Kur'an-ı Kerim ve Türkçe Meali Sayfa 369
40. Umarız ki üst gelirlerse biz de büyücülere uyarız.
41. Derken büyücüler gelince Firavun'a üst gelirsek dediler, bize bir mükâfat var mı?
42. Firavun, evet dedi, siz o zaman yakınlarımdan olursunuz.
43. Mûsâ, onlara, atacağınız şeyleri atın dedi.
44. İplerini sopalarını attılar ve Firavun'un yüceliği hakkı için dediler, biz elbette üst olacağız.
45. Derken Mûsâ da sopasını attı, sopa, hemen onların düzüp meydana getirdiği şeyleri yutmaya başladı.

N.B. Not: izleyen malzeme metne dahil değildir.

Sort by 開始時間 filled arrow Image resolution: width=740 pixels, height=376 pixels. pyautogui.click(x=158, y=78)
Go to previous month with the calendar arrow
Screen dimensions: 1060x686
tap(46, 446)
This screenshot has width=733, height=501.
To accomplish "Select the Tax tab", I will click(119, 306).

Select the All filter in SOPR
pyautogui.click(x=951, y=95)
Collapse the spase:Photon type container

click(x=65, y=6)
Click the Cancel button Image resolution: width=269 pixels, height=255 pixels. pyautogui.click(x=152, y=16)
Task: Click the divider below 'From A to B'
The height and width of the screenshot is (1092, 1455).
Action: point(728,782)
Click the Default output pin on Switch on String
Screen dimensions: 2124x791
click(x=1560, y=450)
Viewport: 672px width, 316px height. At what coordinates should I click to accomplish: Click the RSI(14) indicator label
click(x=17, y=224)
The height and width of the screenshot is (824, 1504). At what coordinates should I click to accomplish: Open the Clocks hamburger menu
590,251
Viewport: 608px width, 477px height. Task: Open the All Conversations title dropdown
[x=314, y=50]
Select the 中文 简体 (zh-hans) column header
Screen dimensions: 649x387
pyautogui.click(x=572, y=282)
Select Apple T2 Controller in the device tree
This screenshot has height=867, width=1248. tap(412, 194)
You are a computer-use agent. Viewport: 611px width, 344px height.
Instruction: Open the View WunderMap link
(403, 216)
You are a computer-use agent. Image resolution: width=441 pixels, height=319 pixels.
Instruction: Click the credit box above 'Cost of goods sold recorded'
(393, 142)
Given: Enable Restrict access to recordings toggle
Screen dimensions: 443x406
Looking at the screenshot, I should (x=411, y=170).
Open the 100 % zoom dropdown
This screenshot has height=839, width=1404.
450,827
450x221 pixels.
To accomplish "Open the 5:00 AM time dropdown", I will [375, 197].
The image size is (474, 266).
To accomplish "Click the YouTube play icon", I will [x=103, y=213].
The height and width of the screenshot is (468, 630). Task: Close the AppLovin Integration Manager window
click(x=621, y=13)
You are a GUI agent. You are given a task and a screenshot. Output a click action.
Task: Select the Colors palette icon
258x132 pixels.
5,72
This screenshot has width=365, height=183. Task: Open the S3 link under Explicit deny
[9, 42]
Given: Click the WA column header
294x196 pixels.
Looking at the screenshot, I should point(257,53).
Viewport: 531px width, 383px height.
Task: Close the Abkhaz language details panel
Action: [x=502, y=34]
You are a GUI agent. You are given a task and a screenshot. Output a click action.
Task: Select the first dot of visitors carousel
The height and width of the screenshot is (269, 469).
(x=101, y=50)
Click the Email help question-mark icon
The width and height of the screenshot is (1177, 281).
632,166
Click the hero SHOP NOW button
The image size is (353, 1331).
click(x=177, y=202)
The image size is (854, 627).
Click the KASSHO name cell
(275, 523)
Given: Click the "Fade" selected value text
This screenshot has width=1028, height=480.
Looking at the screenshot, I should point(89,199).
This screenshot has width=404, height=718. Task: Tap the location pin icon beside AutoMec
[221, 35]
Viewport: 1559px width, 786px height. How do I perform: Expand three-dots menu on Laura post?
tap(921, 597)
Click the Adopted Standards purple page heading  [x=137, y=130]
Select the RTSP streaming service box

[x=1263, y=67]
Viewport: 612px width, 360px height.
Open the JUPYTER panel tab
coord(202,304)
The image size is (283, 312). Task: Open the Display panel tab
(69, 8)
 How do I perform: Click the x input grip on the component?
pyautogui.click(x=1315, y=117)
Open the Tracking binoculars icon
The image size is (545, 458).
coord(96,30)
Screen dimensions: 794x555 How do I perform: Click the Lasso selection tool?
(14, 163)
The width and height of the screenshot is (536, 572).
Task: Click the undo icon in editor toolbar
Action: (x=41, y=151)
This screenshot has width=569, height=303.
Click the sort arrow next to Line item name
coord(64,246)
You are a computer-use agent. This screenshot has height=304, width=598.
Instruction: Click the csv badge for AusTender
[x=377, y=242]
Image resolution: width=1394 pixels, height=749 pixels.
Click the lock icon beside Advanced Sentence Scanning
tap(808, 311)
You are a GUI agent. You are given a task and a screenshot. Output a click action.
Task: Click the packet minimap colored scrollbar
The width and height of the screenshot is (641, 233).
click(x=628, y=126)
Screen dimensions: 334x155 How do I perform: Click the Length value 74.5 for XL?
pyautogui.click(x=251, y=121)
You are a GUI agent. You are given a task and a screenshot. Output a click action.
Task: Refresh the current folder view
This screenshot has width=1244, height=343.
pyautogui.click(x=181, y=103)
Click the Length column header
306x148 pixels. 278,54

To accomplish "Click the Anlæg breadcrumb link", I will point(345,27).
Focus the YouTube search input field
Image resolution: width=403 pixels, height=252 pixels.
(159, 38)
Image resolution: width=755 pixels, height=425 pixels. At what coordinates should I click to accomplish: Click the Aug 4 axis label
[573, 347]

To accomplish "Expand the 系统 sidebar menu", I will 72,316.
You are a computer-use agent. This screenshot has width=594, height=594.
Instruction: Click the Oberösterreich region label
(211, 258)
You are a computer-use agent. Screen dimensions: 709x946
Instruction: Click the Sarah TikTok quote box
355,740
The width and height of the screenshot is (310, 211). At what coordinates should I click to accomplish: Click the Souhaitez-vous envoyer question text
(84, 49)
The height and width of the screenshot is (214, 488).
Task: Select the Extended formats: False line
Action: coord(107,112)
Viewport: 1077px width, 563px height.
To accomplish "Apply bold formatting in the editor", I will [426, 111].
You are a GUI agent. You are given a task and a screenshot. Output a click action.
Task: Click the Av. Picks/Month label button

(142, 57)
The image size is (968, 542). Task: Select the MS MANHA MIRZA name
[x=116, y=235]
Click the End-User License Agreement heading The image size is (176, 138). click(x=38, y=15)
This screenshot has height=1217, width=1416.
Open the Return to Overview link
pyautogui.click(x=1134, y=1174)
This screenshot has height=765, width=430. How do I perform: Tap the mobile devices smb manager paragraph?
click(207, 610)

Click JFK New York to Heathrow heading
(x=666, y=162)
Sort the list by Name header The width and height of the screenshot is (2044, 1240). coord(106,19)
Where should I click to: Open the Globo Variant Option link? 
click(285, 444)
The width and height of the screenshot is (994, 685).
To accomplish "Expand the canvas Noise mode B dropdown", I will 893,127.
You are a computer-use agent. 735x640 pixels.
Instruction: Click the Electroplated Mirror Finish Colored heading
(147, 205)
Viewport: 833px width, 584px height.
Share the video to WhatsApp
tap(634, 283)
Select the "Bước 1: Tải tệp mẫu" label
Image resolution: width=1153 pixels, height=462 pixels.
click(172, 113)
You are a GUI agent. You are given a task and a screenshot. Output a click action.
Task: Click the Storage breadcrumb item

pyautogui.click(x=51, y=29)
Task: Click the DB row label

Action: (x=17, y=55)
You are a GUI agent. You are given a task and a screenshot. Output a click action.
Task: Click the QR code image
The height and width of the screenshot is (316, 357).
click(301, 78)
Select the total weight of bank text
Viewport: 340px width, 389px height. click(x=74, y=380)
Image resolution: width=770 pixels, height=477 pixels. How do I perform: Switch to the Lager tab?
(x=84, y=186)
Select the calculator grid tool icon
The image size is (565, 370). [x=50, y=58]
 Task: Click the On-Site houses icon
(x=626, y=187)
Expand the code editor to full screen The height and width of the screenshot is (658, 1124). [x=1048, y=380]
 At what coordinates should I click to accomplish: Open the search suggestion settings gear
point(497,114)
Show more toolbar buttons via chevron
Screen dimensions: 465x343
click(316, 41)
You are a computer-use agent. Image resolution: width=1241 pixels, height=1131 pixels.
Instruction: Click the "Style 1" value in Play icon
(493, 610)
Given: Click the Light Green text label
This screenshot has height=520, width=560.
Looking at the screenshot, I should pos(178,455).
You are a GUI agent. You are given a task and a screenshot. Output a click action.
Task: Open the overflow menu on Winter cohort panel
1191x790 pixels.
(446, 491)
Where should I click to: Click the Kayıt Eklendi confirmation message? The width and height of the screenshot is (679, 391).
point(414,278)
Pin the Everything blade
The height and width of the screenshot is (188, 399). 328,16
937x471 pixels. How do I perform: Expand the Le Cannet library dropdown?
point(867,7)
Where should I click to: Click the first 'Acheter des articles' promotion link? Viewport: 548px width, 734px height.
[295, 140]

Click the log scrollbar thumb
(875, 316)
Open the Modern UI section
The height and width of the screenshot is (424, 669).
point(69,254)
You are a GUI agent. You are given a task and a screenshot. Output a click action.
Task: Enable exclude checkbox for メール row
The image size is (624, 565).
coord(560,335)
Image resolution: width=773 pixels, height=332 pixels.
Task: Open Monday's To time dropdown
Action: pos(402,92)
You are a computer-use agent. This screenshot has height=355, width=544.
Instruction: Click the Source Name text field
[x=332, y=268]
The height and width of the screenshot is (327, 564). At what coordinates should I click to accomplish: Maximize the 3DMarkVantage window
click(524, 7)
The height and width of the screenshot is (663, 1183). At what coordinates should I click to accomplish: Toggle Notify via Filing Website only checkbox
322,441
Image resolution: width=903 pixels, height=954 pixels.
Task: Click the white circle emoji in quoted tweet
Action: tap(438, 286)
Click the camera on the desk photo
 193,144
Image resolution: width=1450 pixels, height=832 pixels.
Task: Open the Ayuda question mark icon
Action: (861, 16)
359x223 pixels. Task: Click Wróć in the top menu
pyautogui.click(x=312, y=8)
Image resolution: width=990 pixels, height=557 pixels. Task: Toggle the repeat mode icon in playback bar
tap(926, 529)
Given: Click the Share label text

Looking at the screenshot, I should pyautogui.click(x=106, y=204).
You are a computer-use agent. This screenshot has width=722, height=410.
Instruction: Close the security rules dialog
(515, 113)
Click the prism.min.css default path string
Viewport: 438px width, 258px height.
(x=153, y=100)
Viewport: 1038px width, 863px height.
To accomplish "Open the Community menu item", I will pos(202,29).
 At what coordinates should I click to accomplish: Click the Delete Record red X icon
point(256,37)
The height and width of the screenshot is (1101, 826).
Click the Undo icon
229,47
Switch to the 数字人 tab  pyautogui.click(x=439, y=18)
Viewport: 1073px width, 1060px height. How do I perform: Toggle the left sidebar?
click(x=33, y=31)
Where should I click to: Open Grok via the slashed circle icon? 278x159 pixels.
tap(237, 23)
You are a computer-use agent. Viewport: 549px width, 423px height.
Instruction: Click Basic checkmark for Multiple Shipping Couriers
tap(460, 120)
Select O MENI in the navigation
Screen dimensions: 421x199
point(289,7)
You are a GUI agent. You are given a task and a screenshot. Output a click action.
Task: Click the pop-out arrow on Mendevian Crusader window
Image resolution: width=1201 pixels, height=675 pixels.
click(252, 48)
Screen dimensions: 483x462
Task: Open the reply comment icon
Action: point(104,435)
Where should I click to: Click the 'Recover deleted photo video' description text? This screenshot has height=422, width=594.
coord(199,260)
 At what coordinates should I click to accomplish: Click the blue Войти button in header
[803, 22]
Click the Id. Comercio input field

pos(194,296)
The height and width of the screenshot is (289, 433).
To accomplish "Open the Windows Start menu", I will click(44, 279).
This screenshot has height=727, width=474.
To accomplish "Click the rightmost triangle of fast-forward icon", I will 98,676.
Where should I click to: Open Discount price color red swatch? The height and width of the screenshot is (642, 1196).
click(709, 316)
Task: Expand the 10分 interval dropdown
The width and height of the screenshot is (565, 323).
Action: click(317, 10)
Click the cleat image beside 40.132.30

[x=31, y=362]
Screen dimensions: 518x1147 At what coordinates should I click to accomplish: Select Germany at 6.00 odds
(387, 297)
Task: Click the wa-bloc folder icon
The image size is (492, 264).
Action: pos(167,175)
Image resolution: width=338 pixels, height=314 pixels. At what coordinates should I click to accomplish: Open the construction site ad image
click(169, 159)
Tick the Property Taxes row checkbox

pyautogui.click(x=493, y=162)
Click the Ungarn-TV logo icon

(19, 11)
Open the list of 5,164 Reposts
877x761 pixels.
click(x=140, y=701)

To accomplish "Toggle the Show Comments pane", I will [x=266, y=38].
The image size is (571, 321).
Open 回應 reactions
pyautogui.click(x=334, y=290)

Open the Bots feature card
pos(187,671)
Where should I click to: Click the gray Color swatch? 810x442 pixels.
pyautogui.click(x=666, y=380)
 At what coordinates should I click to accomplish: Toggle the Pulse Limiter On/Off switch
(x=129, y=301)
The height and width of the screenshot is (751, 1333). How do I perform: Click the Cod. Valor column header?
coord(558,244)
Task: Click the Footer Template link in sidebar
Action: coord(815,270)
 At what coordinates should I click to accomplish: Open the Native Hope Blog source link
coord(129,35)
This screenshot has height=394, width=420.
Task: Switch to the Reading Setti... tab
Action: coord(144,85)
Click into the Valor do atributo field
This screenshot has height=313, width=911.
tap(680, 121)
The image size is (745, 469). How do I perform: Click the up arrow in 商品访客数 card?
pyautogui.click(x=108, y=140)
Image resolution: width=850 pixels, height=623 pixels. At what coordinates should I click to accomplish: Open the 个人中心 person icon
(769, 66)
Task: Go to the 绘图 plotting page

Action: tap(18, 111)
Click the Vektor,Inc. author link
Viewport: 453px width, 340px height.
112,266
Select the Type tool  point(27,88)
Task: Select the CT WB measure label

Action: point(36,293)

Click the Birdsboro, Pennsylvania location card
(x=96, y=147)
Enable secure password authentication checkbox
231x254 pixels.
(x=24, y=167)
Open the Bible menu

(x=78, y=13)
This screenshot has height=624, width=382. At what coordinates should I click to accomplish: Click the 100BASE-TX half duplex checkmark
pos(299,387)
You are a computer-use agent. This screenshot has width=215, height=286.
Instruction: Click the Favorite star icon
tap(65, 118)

46. Büyücüler, derhal secdeye kapandılar.
47. Alemlerin Rabbine inandık dediler.
48. Mûsâ ve Hârûn'un Rabbine.
49. Firavun, size izin vermeden inandınız ha dedi, şüphe yok ki o, sizin büyüğünüz, büyüyü o öğretti size; şimdi anlarsınız siz, mutlaka ellerinizi, ayaklarınızı çaprazvari kestireceğim ve hepinizi de astıracağım.
50. Zararı yok dediler, şüphe yok ki biz, dönüp Rabbimize varacağız.
51. İlk inananlardan olduğumuz için umarız ki Rabbimiz hatâlarımızı yarlıgar.
52. Ve Mûsâ'ya, kullarımı geceleyin yola çıkar, şüphe yok ki ardınızdan gelecekler diye vahyettik.
53. Firavun, şehirlere asker toplayan adamlar yolladı.
54. Bunlar, hiç şüphe yok azlık bir topluluk.
55. Ve hiç şüphe yok ki gene de bizi kızdırmadalar.
56. Bizse onların şerrine karşı uyanık ve kuvvetli bir topluluğuz diye haberler gönderdi.
57. Derken onları bahçelerden, kaynaklardan sürüp çıkardık.
58. Ve defînelerden ve güzelim yerlerden ettik.
59. Böyle işte ve oralara İsrâiloğullarını mîrasçı kıldık.
60. Firavun'a uyanlar, gün doğunca İsrâiloğullarının artlarına düştüler.